**DATA**
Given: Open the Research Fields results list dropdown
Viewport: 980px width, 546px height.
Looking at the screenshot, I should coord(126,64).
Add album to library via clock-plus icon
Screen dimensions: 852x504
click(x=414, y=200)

**WORK REQUIRED**
Every entry needs to be retyped exactly.

**ANSWER SECTION**
Given: Open the Research Fields results list dropdown
Viewport: 980px width, 546px height.
Looking at the screenshot, I should coord(126,64).
Add album to library via clock-plus icon
Screen dimensions: 852x504
click(x=414, y=200)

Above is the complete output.